_Activity_
Wherever a line of the data contains "computer", copy that line.

★ ★ ★ ★ ★

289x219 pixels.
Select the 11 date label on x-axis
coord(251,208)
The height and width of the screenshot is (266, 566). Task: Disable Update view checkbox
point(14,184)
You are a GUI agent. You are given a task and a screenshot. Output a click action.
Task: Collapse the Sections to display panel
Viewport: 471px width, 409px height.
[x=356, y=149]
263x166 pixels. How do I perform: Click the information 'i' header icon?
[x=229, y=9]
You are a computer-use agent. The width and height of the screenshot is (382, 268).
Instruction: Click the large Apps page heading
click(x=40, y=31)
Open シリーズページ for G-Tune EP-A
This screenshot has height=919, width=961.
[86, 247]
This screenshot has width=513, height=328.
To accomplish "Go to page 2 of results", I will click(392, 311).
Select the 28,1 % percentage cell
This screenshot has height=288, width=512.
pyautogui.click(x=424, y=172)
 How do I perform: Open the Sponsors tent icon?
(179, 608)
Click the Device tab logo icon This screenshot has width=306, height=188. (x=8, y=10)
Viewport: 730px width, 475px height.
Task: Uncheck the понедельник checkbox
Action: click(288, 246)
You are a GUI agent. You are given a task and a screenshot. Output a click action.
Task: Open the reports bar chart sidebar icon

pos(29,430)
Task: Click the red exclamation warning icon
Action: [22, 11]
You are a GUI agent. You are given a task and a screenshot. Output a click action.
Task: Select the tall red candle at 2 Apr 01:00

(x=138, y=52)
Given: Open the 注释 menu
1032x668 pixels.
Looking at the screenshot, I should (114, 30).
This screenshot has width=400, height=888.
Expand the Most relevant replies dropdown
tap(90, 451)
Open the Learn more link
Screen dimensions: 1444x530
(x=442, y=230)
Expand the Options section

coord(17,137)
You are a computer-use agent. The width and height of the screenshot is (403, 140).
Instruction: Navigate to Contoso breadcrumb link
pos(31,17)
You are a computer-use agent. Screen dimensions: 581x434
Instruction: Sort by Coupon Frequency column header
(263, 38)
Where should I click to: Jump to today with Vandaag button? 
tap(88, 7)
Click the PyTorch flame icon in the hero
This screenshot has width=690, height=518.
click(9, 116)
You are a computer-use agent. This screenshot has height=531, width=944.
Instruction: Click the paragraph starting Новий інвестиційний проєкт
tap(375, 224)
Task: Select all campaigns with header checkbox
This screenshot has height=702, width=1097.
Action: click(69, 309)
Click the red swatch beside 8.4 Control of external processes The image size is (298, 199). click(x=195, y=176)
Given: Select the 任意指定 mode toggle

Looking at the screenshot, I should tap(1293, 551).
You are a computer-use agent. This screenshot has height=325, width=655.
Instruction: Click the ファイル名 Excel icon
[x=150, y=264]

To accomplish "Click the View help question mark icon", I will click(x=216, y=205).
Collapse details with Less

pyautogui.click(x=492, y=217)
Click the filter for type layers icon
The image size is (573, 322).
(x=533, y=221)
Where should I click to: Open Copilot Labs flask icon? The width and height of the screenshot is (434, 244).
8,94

★ ★ ★ ★ ★

_Answer_
You are a computer-use agent. The width and height of the screenshot is (382, 268).
You are a computer-use agent. The width and height of the screenshot is (403, 140).
You are a computer-use agent. Screen dimensions: 581x434
You are a computer-use agent. This screenshot has height=531, width=944.
You are a computer-use agent. This screenshot has height=325, width=655.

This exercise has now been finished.